REQUIRED WORK
Copy the entries below word for word, omitting the pictures.

DATA PROVIDED
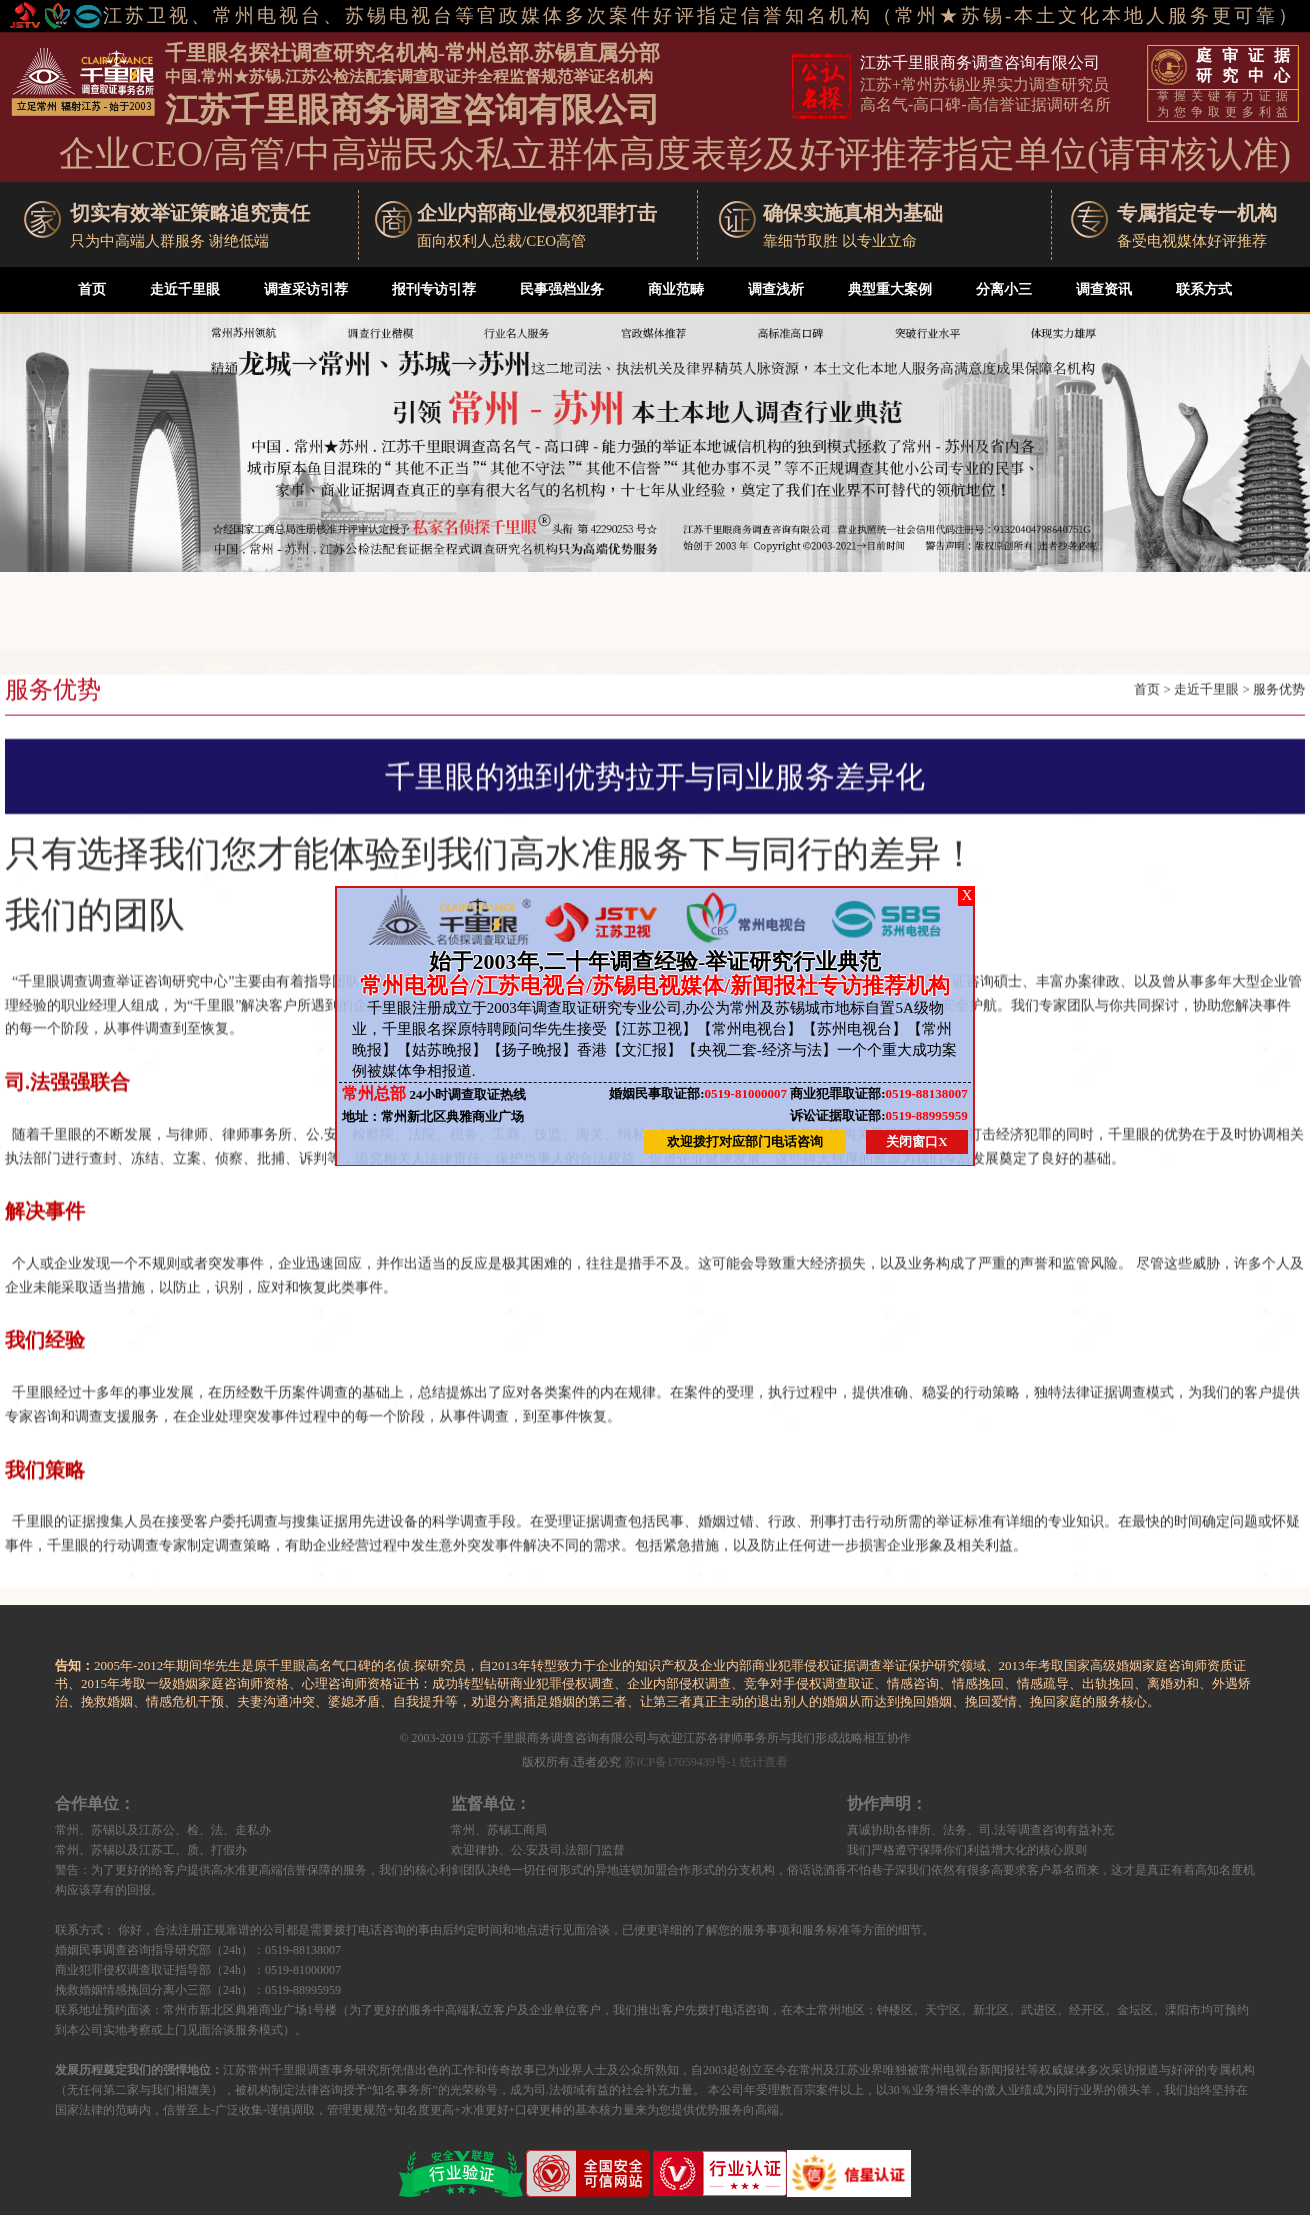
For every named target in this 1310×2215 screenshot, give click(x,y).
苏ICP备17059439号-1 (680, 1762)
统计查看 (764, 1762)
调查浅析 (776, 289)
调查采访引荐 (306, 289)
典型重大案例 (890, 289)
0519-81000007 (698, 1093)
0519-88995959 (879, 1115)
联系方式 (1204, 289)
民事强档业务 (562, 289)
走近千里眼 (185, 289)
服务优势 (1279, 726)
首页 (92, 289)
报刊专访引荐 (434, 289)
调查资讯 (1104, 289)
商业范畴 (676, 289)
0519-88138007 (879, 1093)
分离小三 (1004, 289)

PROBLEM SOLUTION
For every named target in this 1310×2215 screenshot, give click(x,y).
苏ICP备17059439号-1 (680, 1762)
统计查看 (764, 1762)
调查浅析 (776, 289)
调查采访引荐 (306, 289)
典型重大案例 (890, 289)
0519-81000007 (698, 1093)
0519-88995959 (879, 1115)
联系方式 (1204, 289)
民事强档业务 (562, 289)
走近千里眼 (185, 289)
服务优势 (1279, 726)
首页 (92, 289)
报刊专访引荐 (434, 289)
调查资讯 (1104, 289)
商业范畴 (676, 289)
0519-88138007 (879, 1093)
分离小三 (1004, 289)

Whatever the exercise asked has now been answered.